Aymen Hussein Ghadhban (; born 21 January 1996) is an Iraqi professional footballer who plays as a striker for UAE Pro League club Al Jazira Club and the Iraqi national team.

Club career
In 2009, Aymen was spotted as a gifted teenager with his local team and it was because of a local resident who was also a board member at the Al-Alam SC who recommended the player to his club. He played for youth Al-Alam in the provincial league, and for the first team and then moved to Tuz FC, and with no club from Kirkuk in the top divisions in the Iraqi league, Aymen took the unorthodox route in his attempts into getting into a top flight of the Iraqi Premier League by signing for Gas Al-Shamal a club  which was then in the second tier of the Kurdistan League, a division formed of primarily reserve players from the top Kurdish clubs.

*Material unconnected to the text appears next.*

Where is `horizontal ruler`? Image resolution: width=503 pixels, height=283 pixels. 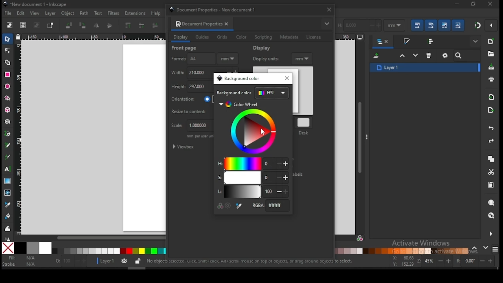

At the end of the season 2012–13, Aymen was offered the opportunity to play in the Iraqi Premier League for the first time when he was contacted by the assistant coach of Duhok, Khalid Mohammed Sabbar and was offered a lucrative contract to play for the club which Aymen said he agreed to immediately amid “great joy” working under the former Iraq captain and the two renowned coaches Syrian Fajr Ibrahim and Thair Ahmed during his spell with Duhok.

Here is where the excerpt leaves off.